Quel gusto della spontaneità che distruggeva le superfici pittoriche per cercarvi dietro i pentimenti dell’artista, il primo abbozzo, l’istante dell’ispirazione, andava poi a fare a pezzi le statue affinché ne restassero evocativi frammenti, particolari che si prestavano pure alla allegoria di medioevale tradizione, e infine devastava il giardino all’italiana dove regnava il Logos per imporre quello all’inglese, natura ideata in modo selvaggio e ruderi artefatti. Wordsworth sintetizza: «una sete degradante di stimoli violenti». Gusto del frammento e gusto del barbarismo del resto vanno d’accordo. Non è un caso che la Kabbalah ebraica uscirà dai suoi millenari segreti per diventare breviario estetico della cultura contemporanea: una guida per muoversi in un mondo in frantumi.
«Vollard scherzosamente asseriva di aver visto Rodin che faceva a pezzi delle statue per ricavarne frammenti», racconta Wind, mentre Rilke, assistente spirituale dello scultore in gioventù, sognava una Eleonora Duse che recitasse senza braccia. Aveva cominciato C. D. Friedrich a cancellare il volto, i filosofi francesi alla moda finirono con il predicare nell’ultima parte del Novecento la soppressione totale dell’essere umano, come una figurina sulla sabbia. In mezzo, gli urli espressionisti, la riscoperta dei frammenti dell’incompiuto Woyzeck, i drammaturghi tedeschi che concepivano un teatro di espressioni di una o due sillabe gridate, Schönberg che musicava questi istanti di dolore. Un immenso repertorio di frammenti la cultura di oggi, quasi si fosse al day after della grande catastrofe. L’Apocalisse sa ancora raccontare in una forma composta, in una storia lunga e articolata, in immagini saldamente collegate; l’arte del nostro tempo si vuole già oltre la fine del mondo, post-escatologica, post ogni cosa.

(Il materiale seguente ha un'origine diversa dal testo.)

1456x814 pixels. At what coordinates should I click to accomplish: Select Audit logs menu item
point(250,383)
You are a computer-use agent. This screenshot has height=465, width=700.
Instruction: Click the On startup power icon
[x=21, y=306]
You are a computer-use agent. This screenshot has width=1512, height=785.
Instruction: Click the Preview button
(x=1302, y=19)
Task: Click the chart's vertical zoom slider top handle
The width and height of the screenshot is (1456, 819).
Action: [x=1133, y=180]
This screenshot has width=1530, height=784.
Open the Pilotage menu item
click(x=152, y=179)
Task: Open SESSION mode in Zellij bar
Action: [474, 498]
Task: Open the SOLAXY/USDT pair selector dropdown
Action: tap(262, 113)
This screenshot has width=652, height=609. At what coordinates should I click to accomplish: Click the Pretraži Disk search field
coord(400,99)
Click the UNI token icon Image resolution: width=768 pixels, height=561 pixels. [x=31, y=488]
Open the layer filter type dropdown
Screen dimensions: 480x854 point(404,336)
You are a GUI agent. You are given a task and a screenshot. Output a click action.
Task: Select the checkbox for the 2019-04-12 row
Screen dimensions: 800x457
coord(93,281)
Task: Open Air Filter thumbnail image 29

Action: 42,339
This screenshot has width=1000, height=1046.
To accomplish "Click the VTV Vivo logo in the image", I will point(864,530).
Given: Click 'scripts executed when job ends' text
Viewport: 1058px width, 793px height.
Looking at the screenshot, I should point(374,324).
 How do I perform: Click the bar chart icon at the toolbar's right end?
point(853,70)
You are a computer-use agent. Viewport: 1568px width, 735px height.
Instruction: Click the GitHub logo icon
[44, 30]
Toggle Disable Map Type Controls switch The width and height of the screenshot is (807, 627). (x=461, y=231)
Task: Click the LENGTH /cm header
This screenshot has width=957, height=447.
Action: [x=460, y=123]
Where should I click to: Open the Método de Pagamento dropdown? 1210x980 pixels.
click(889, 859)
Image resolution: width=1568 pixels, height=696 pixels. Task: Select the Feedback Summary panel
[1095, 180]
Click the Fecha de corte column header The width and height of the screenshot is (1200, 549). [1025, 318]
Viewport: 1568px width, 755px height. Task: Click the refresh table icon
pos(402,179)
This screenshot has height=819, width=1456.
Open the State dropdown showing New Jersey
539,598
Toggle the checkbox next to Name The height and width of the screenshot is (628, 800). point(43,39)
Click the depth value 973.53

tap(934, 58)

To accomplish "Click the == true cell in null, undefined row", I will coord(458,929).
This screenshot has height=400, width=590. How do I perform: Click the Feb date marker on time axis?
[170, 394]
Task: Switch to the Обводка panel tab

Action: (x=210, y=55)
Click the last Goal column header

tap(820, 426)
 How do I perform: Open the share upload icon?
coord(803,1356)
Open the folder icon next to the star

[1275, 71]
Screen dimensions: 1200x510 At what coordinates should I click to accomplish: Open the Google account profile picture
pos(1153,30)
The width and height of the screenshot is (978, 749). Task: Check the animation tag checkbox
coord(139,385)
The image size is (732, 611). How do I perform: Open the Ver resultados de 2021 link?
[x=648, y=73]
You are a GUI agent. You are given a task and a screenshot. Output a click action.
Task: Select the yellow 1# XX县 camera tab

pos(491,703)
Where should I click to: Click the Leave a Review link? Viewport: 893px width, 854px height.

Arte da camera, musica da camera, letteratura da camera, intimissima, privata: la cultura dei frammenti si emargina da sola, mai più gli affreschi, le statue, i monumenti, le opere complete, conchiuse. Si definisce «leggera» certa musica (in contrapposizione a quella «forte», come la chiama Quirino Principe che sdegna le debolezze estetiche), ebbene ormai c’è anche un’arte leggera, una cultura leggera, che dominano l’Occidente.